[Saved data entries]
---
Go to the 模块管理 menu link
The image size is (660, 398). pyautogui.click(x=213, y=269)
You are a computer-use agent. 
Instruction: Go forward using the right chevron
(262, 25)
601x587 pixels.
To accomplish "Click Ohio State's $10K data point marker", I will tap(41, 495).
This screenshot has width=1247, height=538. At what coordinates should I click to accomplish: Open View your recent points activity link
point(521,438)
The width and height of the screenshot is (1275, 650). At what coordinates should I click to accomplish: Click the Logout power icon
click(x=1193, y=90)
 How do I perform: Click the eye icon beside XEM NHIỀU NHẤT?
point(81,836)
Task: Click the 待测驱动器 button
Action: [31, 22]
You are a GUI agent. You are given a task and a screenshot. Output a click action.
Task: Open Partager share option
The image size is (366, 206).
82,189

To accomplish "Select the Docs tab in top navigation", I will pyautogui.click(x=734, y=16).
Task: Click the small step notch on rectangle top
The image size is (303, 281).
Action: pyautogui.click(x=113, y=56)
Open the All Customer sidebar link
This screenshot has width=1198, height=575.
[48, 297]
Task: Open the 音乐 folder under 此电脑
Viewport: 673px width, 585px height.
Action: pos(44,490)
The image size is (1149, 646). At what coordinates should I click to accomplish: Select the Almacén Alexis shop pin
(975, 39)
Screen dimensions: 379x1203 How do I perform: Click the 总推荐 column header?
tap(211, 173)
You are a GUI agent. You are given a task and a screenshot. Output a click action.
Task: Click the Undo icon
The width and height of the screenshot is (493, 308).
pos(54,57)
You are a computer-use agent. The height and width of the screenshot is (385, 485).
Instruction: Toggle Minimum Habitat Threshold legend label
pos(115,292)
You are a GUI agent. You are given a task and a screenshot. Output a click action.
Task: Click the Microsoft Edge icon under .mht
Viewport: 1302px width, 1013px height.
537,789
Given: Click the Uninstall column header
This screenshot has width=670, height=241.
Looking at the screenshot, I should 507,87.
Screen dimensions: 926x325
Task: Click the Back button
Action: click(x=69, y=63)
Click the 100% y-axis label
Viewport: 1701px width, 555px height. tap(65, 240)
---
### WHAT THIS TASK INVOLVES
The response has to contain every record shown above, unaltered and complete.

### YOUR RESPONSE
Go to the 模块管理 menu link
The image size is (660, 398). pyautogui.click(x=213, y=269)
You are a computer-use agent. 
Instruction: Go forward using the right chevron
(262, 25)
601x587 pixels.
To accomplish "Click Ohio State's $10K data point marker", I will tap(41, 495).
This screenshot has width=1247, height=538. At what coordinates should I click to accomplish: Open View your recent points activity link
point(521,438)
The width and height of the screenshot is (1275, 650). At what coordinates should I click to accomplish: Click the Logout power icon
click(x=1193, y=90)
 How do I perform: Click the eye icon beside XEM NHIỀU NHẤT?
point(81,836)
Task: Click the 待测驱动器 button
Action: [31, 22]
You are a GUI agent. You are given a task and a screenshot. Output a click action.
Task: Open Partager share option
The image size is (366, 206).
82,189

To accomplish "Select the Docs tab in top navigation", I will pyautogui.click(x=734, y=16).
Task: Click the small step notch on rectangle top
The image size is (303, 281).
Action: pyautogui.click(x=113, y=56)
Open the All Customer sidebar link
This screenshot has width=1198, height=575.
[48, 297]
Task: Open the 音乐 folder under 此电脑
Viewport: 673px width, 585px height.
Action: pos(44,490)
The image size is (1149, 646). At what coordinates should I click to accomplish: Select the Almacén Alexis shop pin
(975, 39)
Screen dimensions: 379x1203 How do I perform: Click the 总推荐 column header?
tap(211, 173)
You are a GUI agent. You are given a task and a screenshot. Output a click action.
Task: Click the Undo icon
The width and height of the screenshot is (493, 308).
pos(54,57)
You are a computer-use agent. The height and width of the screenshot is (385, 485).
Instruction: Toggle Minimum Habitat Threshold legend label
pos(115,292)
You are a GUI agent. You are given a task and a screenshot. Output a click action.
Task: Click the Microsoft Edge icon under .mht
Viewport: 1302px width, 1013px height.
537,789
Given: Click the Uninstall column header
This screenshot has width=670, height=241.
Looking at the screenshot, I should 507,87.
Screen dimensions: 926x325
Task: Click the Back button
Action: click(x=69, y=63)
Click the 100% y-axis label
Viewport: 1701px width, 555px height. tap(65, 240)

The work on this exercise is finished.